Lo statuto dell’ente costituendo prevede lo svolgimento in via esclusiva o principale di attività di interesse generale, senza scopo di lucro, l’ammissione vagliata dal Consiglio direttivo, il diritto di recesso con preavviso di trenta giorni e il divieto di distribuire utili e avanzi di gestione. La Sezione ha quindi dovuto verificare in via preliminare se sussistessero i presupposti per pronunciarsi sulla delibera.
La Motivazione della Corte
La questione centrale è di ordine soggettivo e riguarda l’ambito di applicazione del controllo. L’art. 5, comma 3, TUSP, come modificato dall’art. 11, comma 1, lett. a), legge n. 118 del 2022, impone all’amministrazione di inviare l’atto deliberativo di costituzione della società o di acquisizione della partecipazione, diretta o indiretta, alla Corte dei conti, che delibera entro sessanta giorni sulla conformità dell’atto.
La Sezione ricostruisce la funzione di controllo richiamando le Sezioni Riunite in sede di controllo n. 16/QMIG/2022 e n. 19/QMIG/2022. Nonostante il nomen di parere, si tratta di un’attività di controllo che si colloca tra la fase pubblicistica e quella privatistica, prima che la decisione sia attuata con strumenti di diritto privato, e che ha ad oggetto un atto già perfetto ed efficace. Il meccanismo segue il modello del “comply or explain”: di fronte a un parere negativo, l’amministrazione può procedere purché motivi analiticamente le ragioni del dissenso.
Il perimetro applicativo è però delimitato dall’art. 1 TUSP, che ha a oggetto la costituzione di società e l’acquisto, il mantenimento e la gestione di partecipazioni in società a partecipazione pubblica. La giurisprudenza contabile (deliberazione n. 297/2023/PASP) ha chiarito che la delibera deve necessariamente riguardare una società come definita dall’art. 2, comma 1, lett. l), TUSP. Nello stesso senso si sono espresse altre Sezioni regionali, che hanno escluso l’applicabilità dell’art. 5 all’atto di costituzione di un’associazione senza scopo di lucro (SRC Lazio n. 124/2023/PASP) e di un consorzio non qualificabile come società consortile (Sez. contr. Lombardia n. 143/2022/PAR, richiamata anche nella delibera).
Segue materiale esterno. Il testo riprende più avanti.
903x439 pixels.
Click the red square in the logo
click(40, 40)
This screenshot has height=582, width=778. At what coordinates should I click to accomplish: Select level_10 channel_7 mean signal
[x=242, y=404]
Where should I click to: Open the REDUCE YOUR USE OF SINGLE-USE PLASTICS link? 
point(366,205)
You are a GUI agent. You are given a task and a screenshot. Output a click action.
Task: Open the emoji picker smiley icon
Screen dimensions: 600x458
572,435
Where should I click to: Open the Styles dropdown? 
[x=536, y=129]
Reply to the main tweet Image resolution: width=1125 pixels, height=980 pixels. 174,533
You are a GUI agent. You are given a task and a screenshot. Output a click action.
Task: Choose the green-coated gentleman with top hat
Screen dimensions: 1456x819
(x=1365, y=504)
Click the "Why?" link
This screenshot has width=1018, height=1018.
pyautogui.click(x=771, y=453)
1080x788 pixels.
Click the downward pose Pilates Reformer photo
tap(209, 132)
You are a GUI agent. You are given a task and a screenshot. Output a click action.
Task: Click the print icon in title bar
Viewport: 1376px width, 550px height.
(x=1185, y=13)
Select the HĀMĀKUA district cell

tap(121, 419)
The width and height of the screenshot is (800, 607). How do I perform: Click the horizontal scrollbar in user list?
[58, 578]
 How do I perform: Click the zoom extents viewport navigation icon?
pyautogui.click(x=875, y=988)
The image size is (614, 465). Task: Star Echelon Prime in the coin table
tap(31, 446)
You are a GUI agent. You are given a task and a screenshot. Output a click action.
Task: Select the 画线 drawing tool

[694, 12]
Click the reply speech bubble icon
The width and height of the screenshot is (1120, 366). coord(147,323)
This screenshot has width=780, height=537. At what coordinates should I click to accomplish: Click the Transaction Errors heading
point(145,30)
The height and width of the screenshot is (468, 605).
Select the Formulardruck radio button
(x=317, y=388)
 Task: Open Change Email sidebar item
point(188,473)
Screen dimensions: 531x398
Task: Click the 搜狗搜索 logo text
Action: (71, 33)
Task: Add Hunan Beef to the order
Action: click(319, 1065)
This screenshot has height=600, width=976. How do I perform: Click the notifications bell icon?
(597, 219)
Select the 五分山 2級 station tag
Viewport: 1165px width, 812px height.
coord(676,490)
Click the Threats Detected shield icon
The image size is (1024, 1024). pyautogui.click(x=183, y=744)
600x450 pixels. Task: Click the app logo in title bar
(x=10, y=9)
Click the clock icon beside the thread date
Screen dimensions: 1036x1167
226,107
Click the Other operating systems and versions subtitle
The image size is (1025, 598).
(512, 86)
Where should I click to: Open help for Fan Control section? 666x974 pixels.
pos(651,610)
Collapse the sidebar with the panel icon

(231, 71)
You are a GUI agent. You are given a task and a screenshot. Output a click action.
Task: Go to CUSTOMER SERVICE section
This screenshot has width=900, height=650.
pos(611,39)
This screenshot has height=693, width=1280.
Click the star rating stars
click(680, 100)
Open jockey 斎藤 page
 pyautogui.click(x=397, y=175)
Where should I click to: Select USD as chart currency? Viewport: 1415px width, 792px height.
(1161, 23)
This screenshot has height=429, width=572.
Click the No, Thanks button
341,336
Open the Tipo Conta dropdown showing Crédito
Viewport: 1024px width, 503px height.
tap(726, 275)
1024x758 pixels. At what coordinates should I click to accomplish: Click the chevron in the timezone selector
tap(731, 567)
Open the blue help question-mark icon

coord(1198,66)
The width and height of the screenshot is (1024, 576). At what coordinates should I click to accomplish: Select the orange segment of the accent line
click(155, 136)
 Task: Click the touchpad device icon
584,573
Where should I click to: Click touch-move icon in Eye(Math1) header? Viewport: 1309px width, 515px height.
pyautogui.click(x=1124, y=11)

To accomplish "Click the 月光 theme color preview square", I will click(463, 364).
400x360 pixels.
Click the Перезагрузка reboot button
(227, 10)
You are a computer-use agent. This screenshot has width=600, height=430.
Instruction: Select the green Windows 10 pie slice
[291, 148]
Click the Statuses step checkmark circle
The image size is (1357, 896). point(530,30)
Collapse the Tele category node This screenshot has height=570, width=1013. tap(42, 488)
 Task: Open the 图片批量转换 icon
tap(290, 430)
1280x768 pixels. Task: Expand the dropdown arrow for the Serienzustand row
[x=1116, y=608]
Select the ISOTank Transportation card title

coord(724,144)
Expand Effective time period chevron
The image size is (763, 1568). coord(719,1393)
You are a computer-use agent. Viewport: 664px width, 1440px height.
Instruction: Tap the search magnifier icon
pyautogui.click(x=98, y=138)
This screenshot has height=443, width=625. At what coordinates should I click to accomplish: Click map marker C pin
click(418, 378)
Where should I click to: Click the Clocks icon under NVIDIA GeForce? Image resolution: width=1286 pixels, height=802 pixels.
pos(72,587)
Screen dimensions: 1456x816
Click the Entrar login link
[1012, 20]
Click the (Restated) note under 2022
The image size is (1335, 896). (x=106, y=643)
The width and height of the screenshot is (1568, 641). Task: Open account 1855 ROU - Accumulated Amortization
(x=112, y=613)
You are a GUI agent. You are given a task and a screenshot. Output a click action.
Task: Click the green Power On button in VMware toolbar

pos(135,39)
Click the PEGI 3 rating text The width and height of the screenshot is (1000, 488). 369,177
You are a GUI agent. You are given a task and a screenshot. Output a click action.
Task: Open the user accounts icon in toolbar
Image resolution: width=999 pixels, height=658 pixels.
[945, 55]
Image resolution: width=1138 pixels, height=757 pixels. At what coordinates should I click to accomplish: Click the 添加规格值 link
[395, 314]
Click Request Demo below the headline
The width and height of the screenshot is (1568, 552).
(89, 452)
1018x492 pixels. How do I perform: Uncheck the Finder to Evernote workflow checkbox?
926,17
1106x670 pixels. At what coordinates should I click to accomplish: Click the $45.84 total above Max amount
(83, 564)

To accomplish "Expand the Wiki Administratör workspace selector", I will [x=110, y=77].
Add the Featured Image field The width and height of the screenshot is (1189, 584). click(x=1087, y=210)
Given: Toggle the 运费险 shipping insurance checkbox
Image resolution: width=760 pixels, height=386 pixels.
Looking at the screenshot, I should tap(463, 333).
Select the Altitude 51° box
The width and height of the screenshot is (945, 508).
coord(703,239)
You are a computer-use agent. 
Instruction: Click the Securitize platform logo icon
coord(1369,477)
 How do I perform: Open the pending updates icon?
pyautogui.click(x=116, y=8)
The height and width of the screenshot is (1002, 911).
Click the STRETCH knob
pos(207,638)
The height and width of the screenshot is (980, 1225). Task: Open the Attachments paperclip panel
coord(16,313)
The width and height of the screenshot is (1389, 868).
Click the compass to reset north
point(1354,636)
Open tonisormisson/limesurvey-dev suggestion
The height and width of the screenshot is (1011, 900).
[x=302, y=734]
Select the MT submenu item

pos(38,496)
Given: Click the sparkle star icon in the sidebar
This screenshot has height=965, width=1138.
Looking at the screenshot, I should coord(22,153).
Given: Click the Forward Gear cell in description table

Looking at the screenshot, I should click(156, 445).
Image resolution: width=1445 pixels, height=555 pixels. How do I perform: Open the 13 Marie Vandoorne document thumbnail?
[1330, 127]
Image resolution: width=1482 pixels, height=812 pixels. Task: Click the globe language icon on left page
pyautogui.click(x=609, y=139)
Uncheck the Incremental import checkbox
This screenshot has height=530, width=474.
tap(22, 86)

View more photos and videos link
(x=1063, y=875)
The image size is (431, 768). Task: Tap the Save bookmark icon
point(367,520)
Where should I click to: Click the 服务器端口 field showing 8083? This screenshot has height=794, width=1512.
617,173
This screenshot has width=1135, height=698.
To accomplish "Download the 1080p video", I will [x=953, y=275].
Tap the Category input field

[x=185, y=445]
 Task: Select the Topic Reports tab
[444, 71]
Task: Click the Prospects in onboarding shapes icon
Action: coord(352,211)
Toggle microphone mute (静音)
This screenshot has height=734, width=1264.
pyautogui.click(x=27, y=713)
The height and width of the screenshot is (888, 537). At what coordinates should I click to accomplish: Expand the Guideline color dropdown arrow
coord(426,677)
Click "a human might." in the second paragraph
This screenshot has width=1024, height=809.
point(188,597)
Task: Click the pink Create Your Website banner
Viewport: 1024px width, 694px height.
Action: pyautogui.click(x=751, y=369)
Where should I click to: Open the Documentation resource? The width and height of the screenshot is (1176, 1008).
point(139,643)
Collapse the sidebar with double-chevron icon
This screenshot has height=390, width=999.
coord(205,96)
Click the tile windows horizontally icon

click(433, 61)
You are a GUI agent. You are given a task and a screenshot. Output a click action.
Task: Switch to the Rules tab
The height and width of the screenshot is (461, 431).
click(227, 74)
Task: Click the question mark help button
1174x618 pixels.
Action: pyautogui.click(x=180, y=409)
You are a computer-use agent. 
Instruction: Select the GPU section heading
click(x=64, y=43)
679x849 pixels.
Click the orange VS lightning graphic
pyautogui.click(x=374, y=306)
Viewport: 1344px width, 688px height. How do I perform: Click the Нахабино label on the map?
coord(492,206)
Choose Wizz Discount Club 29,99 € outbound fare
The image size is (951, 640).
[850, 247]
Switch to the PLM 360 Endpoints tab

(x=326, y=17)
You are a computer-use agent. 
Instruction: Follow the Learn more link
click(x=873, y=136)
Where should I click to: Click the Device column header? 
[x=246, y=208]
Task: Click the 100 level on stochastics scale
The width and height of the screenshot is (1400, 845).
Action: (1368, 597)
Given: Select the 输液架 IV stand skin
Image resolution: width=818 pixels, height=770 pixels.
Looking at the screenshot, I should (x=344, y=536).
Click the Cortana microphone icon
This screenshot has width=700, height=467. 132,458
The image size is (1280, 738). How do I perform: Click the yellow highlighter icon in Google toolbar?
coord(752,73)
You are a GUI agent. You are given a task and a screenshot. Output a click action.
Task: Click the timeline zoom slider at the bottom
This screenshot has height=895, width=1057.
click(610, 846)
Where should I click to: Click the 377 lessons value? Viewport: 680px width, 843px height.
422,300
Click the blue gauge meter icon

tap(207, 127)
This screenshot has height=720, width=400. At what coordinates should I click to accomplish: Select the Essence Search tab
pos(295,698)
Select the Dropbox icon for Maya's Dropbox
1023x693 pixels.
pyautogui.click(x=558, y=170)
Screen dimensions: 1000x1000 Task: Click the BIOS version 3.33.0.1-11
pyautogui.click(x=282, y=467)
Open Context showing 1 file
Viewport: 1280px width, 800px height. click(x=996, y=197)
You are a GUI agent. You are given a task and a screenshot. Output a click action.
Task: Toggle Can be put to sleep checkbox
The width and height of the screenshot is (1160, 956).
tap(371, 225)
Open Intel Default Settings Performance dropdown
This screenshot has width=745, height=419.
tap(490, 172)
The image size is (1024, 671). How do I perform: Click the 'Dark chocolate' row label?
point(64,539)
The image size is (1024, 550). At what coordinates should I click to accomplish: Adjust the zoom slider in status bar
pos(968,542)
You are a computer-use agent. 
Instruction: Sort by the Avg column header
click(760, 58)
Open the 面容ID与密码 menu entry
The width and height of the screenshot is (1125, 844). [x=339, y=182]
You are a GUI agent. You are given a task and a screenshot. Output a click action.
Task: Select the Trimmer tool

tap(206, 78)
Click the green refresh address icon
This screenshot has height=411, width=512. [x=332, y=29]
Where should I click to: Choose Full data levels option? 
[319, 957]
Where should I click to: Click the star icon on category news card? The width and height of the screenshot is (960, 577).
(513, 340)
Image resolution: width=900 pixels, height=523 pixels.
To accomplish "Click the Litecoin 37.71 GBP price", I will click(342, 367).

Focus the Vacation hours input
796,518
Nel caso di specie, l’ente cui si intende partecipare non presenta i caratteri della società, per il nomen utilizzato nell’atto costitutivo e nello statuto e per i tratti sostanziali dell’ente costituendo. La Sezione richiama anche i precedenti citati nella stessa delibera comunale (SRC Emilia Romagna n. 85/2024/PASP e la già menzionata n. 124/2023/PASP). Il difetto dei presupposti dell’art. 5 TUSP è dirimente e impone la declaratoria di non luogo a provvedere sull’istanza, con trasmissione della deliberazione all’amministrazione e ordine di pubblicazione sul sito istituzionale.